本实验所用探针是位点特异性标记探针GSP myc,是由SpectrumOrange (552/576)直接标记的荧光DNA探针,长度为200bp,能识别8号染色体的着丝粒部位的α卫星序列。
三、实验器材和试剂
防脱载玻片(premiere公司),医用砂轮,20×20mm盖玻片,橡皮胶,平板加热器,杂交盒,恒温水浴锅,玻璃染色缸,香柏油,荧光显微镜拍照系统,MYC基因扩增检测试剂盒。
四、实验步骤
1.样品处理
1)取细胞培养悬液5ml(107 cell),2000rpm离心5min,去上清;
2)加入10ml的0.075M KCl,吹打混匀,静置3min;
3)37℃水浴箱低渗30min;
4)加固定液2ml,吹打混匀,室温预固定10min;
5)2000rpm离心5min,去上清;
6)沉淀加固定液5~10ml,吹打混匀,-20℃冰箱静置30min;
7)2000rpm离心5min,去上清。
2.制片
1)取一张干净的载玻片,用砂轮在背面划“一”标记,尽量在中间或靠下
端标记;
2)加50ul固定液重悬细胞,取4ul悬液滴加到载玻片上的标记位置,室温晾干;
3)平板加热器上烤片,60℃30min,显微镜下观察细胞密度;
4)PBS洗涤3min;
5)1%多聚甲醛室温固定10min;
6)PBS洗涤3min;
7)70%、90%、100%梯度乙醇脱水2min;
8)取出玻片,室温晾干。
3.样品和探针同时变性,杂交
1)取出杂交液,混匀,瞬离;
2)加10ul杂交液到杂交区域,迅速盖上盖玻片,轻压使杂交液均匀分布,赶走气泡;
3)用橡皮胶沿盖玻片边缘封片;
4)平板加热器上78℃变性3min,放入湿盒;
5)37℃温箱中杂交10~18h。
4.杂交后洗涤
1)将载玻片取出,轻轻撕去橡皮胶;
2)载玻片放入2×SSC中,1min左右微微晃动,以移去盖玻片,37℃水浴10min,不时上下晃动载玻片;
3)取出载玻片,37℃,0.1%NP-40/2×SSC中6min;
4)取出玻片,70%,90%,100%乙醇各2min脱水;
5)取出玻片,暗处自然晾干。
5.DAPI复染细胞核
室温滴加10ul DAPI复染剂到盖玻片,载玻片目标区域朝下,请放于盖玻片上,轻压,避免产生气泡,在暗处存放,待观察。
6.荧光显微镜观察拍照
出现2G2O的细胞计为FISH阴性细胞,出现≥3O的细胞计为FISH阳性细胞。
7.Image J进行图片融合处理
五、实验结果
1.实验图片
图1 荧光显微镜观察染色情况
2.统计Ratio值
Ratio=红信号数/绿信号数=15/20=0.75
实验结果为阴性。
六、实验注意事项
1. 实际操作过程中每组至少需要多制备一张片子,细胞滴片可置于无水乙醇中-20℃保存至少一年。剩余的固定过多的细胞悬液可在2~8℃保存1个月,以备必要时重新制片。

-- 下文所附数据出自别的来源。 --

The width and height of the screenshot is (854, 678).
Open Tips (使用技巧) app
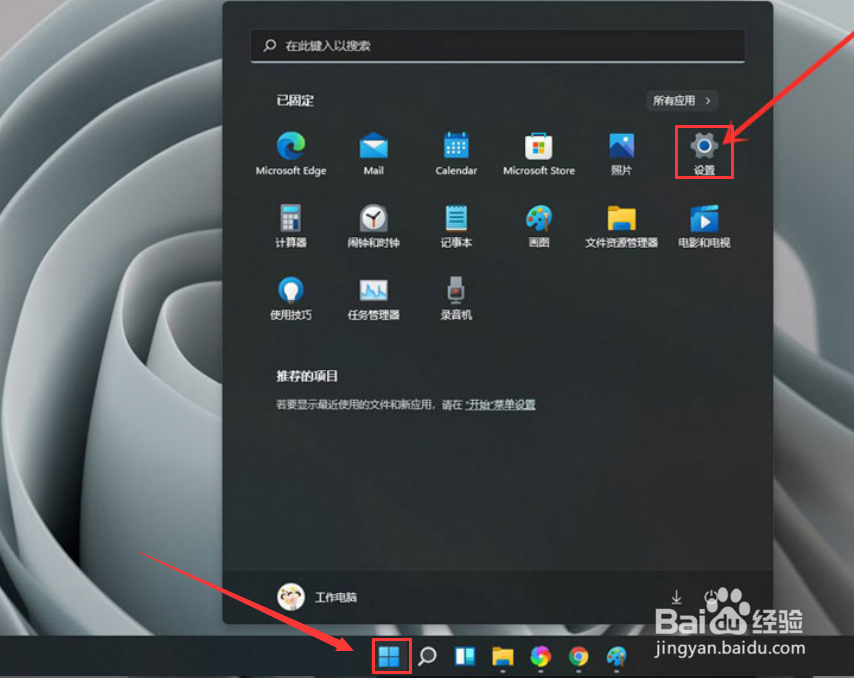[x=290, y=296]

2. 当样本难处理时,如细胞厚、杂质过多、信号弱等,可以选择胃蛋白酶消化法进行玻片预处理。
3. 样本应避免与酸、强碱接触或过分受热,防止损坏DNA。
4.若探针杂交前片子会闲置超过2min,请将片子放入盛有100%乙醇的染色缸中保存。
七、实验讨论
在本次实验中,我们通过FISH的方法检测了白血病细胞系HL-60中的c-myc 基因的扩增情况。实验中,有部分样品出现无阳性信号的情况,其可能的原因是酶处理时间不够或者探针没有变性,杂交时间也会影响检测的结果。同时荧光显微镜的分辨率不够或者激发光不合适时也会导致阳性信号无法检出。

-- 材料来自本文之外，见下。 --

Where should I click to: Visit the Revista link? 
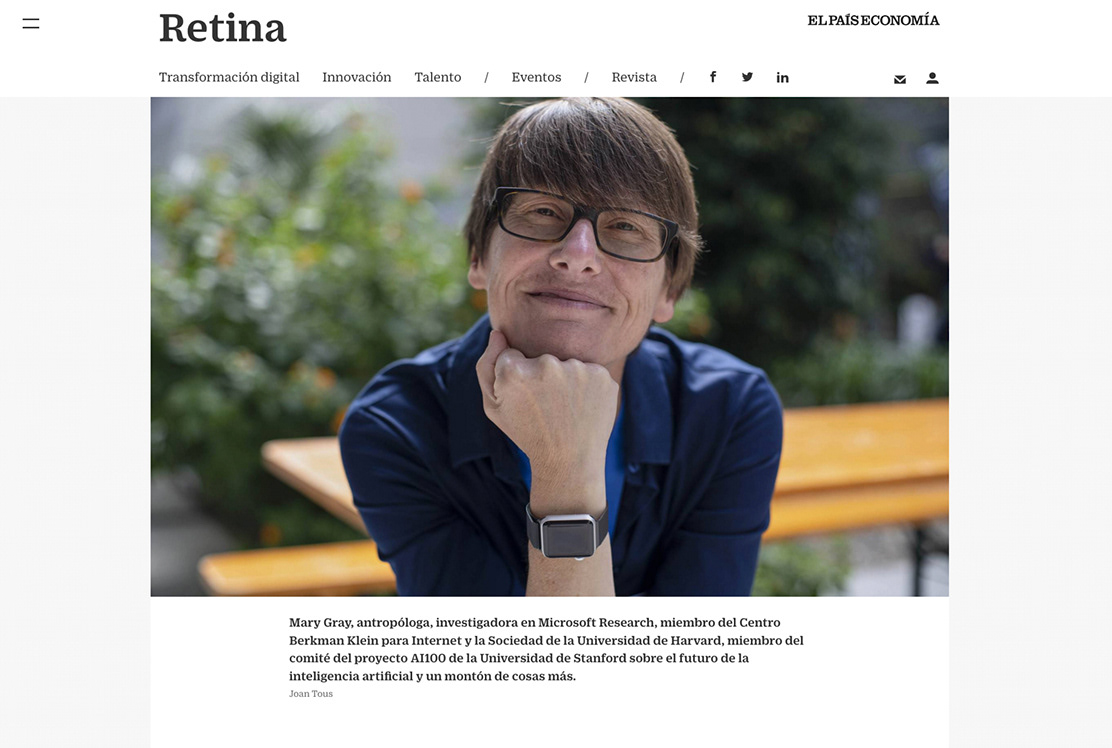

实验结果显示背景信号较多。其可能的原因有:1、杂交时间过长,杂交温度过低,探针浓度过高;2、杂交缓冲液和洗涤缓冲液阳离子浓度过高;3、洗涤时间太短,洗涤温度过低;4、细胞核过度膨胀,细胞核分解。
此外,在统计Ratio值时,发现Ratio值低于预期,其可能的原因有:1、探针浓度过低,结合效率不够;2、显微镜分辨率不够高,无法检出所有的阳性信
号,部分阳性信号重叠;3、显微镜只截取了某一平面中的阳性信号点,而细胞核为立体结构,通过立体扫描的方式可以提高阳性信号的检测率。